(EXERCISE INPUT begins)

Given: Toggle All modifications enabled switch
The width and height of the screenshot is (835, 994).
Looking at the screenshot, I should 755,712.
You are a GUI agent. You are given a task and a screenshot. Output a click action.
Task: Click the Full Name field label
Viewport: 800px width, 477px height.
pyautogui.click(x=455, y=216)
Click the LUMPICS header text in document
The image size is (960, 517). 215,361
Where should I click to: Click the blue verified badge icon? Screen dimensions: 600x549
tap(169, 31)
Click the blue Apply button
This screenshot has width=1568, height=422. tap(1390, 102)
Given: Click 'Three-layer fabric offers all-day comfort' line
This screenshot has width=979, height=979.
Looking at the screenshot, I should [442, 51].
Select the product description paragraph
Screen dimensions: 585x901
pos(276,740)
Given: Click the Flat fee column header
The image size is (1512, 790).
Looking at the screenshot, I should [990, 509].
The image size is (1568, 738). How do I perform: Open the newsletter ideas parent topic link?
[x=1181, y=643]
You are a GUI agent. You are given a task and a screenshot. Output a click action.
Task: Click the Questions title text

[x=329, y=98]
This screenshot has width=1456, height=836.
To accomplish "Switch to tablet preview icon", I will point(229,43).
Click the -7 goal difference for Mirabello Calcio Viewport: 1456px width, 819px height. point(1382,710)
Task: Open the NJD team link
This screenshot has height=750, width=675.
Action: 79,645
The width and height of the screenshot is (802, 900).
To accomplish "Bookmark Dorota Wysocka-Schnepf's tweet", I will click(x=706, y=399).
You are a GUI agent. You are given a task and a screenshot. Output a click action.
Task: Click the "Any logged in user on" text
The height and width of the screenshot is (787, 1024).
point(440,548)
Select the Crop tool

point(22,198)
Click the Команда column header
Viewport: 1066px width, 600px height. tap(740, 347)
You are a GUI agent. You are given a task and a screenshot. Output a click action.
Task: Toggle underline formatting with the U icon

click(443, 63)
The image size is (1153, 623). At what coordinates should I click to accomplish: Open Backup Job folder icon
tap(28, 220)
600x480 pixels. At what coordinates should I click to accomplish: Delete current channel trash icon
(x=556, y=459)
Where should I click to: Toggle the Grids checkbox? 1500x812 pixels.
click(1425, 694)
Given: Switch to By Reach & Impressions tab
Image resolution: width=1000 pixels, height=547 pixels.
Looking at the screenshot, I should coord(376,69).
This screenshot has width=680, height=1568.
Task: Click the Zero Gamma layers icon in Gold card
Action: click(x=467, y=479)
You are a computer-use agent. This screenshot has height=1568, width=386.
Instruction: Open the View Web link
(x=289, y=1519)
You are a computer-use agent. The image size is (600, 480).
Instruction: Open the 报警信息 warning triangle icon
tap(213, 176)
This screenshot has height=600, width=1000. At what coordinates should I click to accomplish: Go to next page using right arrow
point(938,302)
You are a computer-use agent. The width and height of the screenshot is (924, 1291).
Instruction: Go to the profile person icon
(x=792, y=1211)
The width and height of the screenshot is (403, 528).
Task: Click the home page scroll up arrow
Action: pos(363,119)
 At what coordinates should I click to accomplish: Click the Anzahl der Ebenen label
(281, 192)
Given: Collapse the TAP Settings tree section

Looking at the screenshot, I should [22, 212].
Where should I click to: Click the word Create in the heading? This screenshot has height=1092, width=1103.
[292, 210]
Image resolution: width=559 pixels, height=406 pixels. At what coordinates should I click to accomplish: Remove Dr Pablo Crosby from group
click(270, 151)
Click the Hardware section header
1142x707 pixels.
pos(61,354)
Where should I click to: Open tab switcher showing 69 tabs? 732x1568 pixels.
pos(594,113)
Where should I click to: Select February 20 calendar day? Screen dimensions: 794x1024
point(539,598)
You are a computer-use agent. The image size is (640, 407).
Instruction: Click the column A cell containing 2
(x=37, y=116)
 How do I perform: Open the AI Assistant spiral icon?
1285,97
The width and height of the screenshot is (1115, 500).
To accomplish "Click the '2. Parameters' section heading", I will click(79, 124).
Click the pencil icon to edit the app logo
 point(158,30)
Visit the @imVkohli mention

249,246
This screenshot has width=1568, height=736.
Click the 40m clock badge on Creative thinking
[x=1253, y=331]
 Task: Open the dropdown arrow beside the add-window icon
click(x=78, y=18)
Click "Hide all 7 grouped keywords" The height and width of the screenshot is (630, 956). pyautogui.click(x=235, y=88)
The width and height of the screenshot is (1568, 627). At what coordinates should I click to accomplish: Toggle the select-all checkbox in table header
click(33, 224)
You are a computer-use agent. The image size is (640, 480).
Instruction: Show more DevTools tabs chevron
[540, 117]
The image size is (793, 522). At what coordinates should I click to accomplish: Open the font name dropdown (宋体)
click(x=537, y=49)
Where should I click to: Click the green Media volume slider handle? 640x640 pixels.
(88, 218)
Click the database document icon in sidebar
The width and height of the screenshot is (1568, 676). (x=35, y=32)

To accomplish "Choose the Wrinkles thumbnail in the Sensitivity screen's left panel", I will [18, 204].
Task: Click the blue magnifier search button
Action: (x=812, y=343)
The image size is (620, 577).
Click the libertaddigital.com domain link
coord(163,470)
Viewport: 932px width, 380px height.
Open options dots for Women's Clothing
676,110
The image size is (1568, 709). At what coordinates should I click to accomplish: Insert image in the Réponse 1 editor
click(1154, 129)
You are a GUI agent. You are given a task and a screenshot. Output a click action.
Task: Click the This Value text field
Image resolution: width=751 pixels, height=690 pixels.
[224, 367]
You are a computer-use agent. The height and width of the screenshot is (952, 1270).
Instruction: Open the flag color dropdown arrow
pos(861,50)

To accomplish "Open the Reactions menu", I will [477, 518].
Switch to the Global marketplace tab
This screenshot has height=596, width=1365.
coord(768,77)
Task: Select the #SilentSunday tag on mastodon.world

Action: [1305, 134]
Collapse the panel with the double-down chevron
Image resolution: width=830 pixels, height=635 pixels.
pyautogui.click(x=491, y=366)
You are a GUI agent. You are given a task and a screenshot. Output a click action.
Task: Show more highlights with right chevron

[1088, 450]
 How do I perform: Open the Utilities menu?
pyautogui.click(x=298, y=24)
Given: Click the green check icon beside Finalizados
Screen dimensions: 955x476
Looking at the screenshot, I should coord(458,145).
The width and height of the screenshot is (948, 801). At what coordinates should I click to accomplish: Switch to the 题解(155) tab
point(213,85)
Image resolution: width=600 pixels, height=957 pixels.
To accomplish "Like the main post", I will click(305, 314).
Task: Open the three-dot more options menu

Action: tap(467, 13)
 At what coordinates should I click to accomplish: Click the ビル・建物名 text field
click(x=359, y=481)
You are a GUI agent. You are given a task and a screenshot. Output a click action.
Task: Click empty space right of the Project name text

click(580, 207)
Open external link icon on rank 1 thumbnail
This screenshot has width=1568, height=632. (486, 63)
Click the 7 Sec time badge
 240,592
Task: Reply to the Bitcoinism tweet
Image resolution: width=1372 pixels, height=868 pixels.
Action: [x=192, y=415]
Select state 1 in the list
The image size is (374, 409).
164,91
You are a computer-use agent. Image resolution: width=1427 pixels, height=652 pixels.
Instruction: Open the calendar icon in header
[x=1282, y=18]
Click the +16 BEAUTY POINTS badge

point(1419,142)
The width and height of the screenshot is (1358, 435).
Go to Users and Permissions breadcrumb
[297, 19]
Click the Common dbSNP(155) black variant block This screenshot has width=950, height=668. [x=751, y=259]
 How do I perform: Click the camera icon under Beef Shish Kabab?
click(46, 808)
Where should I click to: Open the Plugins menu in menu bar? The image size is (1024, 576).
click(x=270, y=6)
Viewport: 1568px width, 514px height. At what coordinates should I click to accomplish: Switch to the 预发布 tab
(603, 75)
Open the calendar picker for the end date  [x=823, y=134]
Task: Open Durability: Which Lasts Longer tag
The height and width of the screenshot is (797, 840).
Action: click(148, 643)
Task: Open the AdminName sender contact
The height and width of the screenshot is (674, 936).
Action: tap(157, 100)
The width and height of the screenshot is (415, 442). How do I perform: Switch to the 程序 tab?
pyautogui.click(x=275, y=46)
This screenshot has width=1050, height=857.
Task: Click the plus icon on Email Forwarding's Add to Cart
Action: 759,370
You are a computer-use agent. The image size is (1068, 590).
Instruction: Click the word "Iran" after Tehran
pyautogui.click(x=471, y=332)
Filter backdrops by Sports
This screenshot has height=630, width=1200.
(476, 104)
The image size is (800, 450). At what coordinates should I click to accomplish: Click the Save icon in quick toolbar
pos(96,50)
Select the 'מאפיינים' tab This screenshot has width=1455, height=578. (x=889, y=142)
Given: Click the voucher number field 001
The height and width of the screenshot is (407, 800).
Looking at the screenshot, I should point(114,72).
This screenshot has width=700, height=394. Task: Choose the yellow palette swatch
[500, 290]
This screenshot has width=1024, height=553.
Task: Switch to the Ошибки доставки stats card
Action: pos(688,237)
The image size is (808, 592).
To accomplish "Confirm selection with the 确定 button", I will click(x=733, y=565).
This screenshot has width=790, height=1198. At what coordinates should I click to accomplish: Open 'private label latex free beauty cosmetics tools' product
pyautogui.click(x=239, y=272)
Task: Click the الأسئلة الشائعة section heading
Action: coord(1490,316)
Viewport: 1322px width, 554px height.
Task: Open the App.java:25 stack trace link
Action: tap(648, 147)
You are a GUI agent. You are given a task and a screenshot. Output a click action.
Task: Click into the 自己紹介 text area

(EXERCISE INPUT ends)

Lines in the data that include the word "computer" should all be copied.

You are a computer-use agent. This screenshot has height=1568, width=386.
You are a computer-use agent. The image size is (600, 480).
You are a computer-use agent. The width and height of the screenshot is (924, 1291).
You are a computer-use agent. The image size is (640, 407).
You are a computer-use agent. The image size is (640, 480).
You are a computer-use agent. The height and width of the screenshot is (952, 1270).
You are a computer-use agent. Image resolution: width=1427 pixels, height=652 pixels.
You are a computer-use agent. The image size is (1068, 590).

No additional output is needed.